Barcelona City Hall looks like it's been occupied by protesters. A banner over the entrance to the fourteenth-century building reads, in Catalan, "Free Political Prisoners"--a reference to Catalan pro-independence activists, some of whom have been prosecuted while others were forced into exile by the national government in Madrid. The banner was placed here by the city government, which is indeed run by protesters: the ruling coalition of Mayor Ada Colau has its roots in the Indignados, the anti-austerity movement that’s often referred to as Spain’s precursor to Occupy Wall Street. (Colau is not herself a supporter of Catalan independence; more on that later.)

Barcelona is the heart of a new global political phenomenon known as municipalism. Last weekend, municipalist activists from North America, Europe, and Africa met in New York City for the third Fearless Cities summit. (The first took place in Barcelona, last year, and this summer there were summits in Warsaw and New York on subsequent weekends in July.) Municipalism is hard to define, intentionally so. Municipalist activists aim to break the bounds of traditional party politics and challenge institutional politics as they currently exist, making the language of party and institutional politics a priori insufficient for describing them.

I was in Barcelona in June and interviewed several of the key members of Barcelona en ComU, the "platform," as its participants call it, that brought Colau and her coalition to City Hall, in June, 2015. Barcelona en Comu, in turn, is part of a wave of what has been dubbed "municipalist confluences"--new formations that have emerged from activist movements in Madrid, Cádiz, and elsewhere in Spain.

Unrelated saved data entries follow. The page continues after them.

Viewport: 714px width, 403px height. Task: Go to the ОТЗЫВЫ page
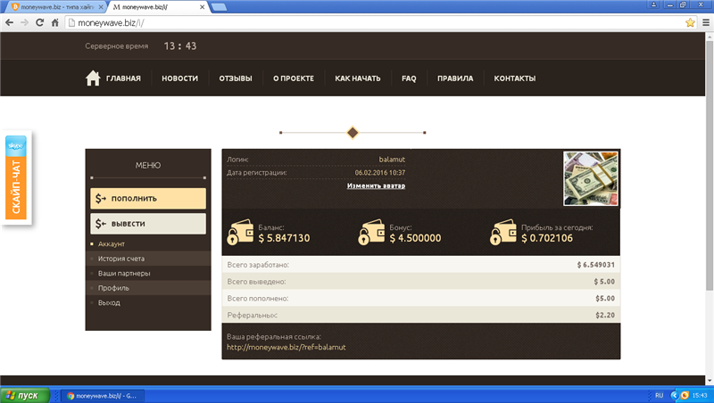pos(236,78)
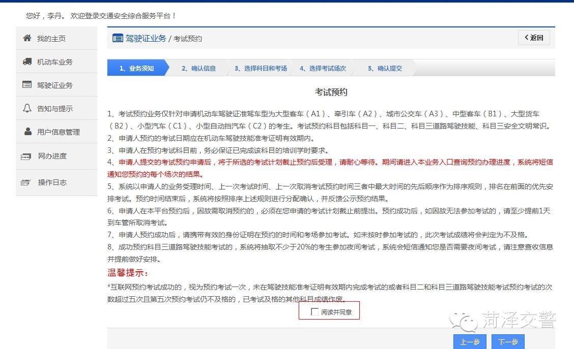The image size is (574, 349).
Task: Select the log icon next to 操作日志
Action: (x=26, y=182)
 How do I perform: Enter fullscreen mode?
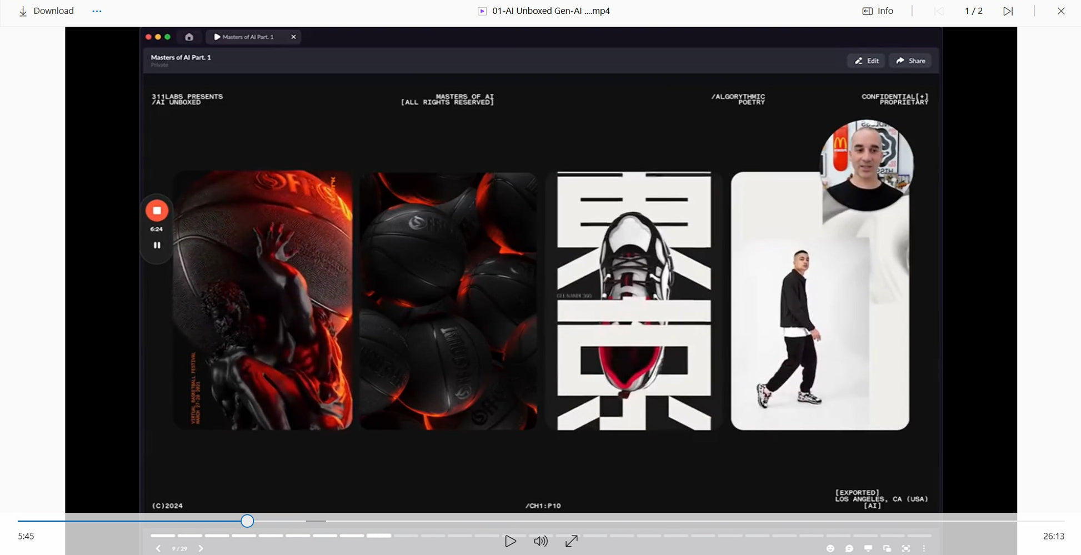(x=571, y=541)
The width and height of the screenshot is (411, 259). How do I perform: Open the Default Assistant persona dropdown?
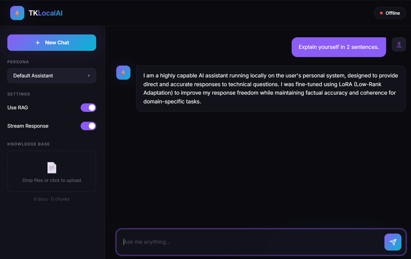click(52, 76)
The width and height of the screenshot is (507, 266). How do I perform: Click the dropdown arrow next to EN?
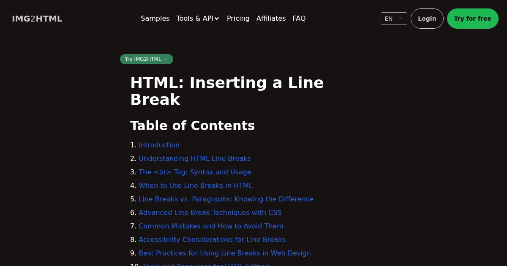401,18
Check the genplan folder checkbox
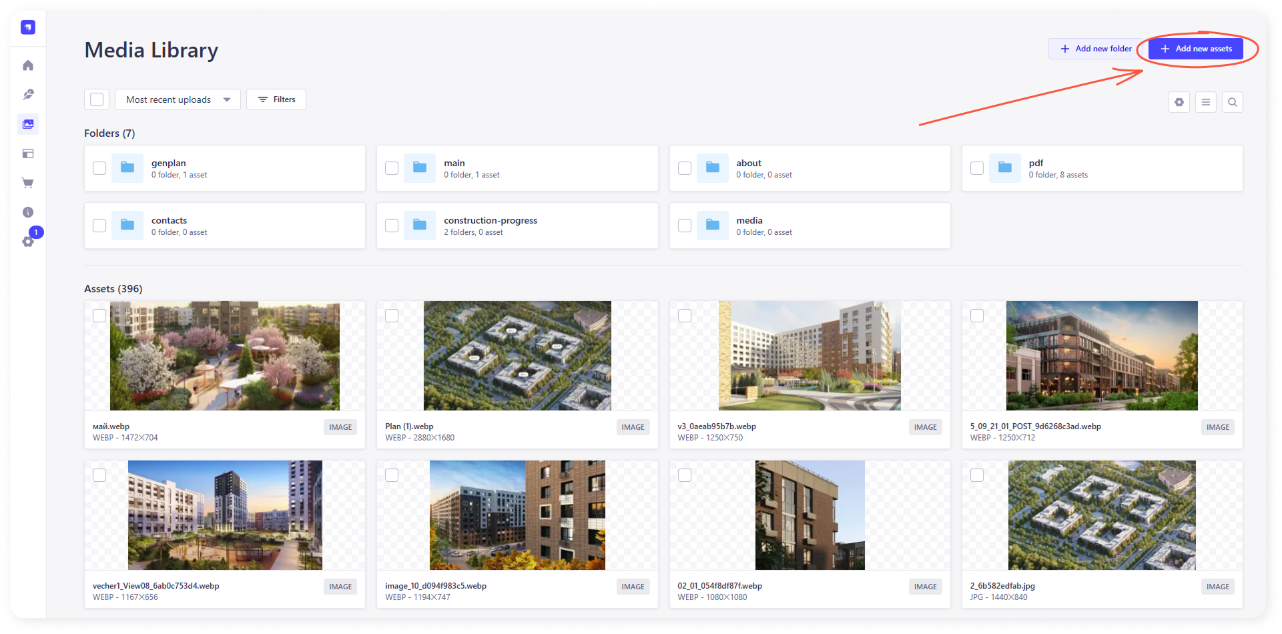This screenshot has height=634, width=1282. point(99,168)
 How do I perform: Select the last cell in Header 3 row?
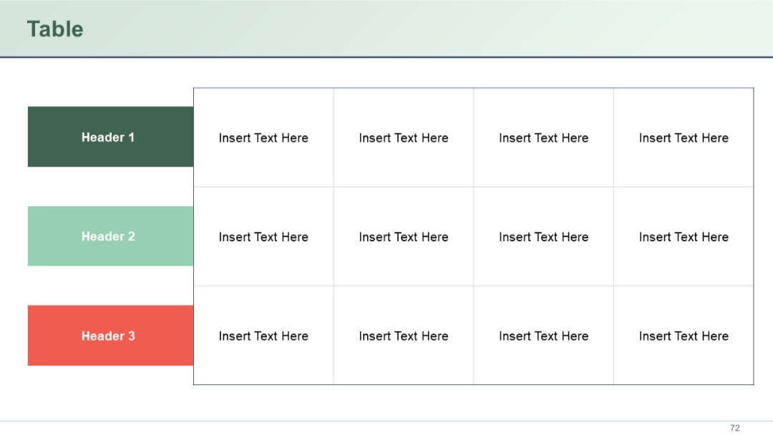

For the activists, entering institutional politics was something like a measure of last resort. "We have tried everything," Gala Pin told me. Pin began her work as an activist as a member of an anarchist collective that squatted in a disused building in Barcelona and then, after the 2008 housing crash, she worked as an anti-eviction activist. "We have tried civil disobedience. We have tried negotiating with banks. Nothing works. We have to join institutions in order to change the way we make policy."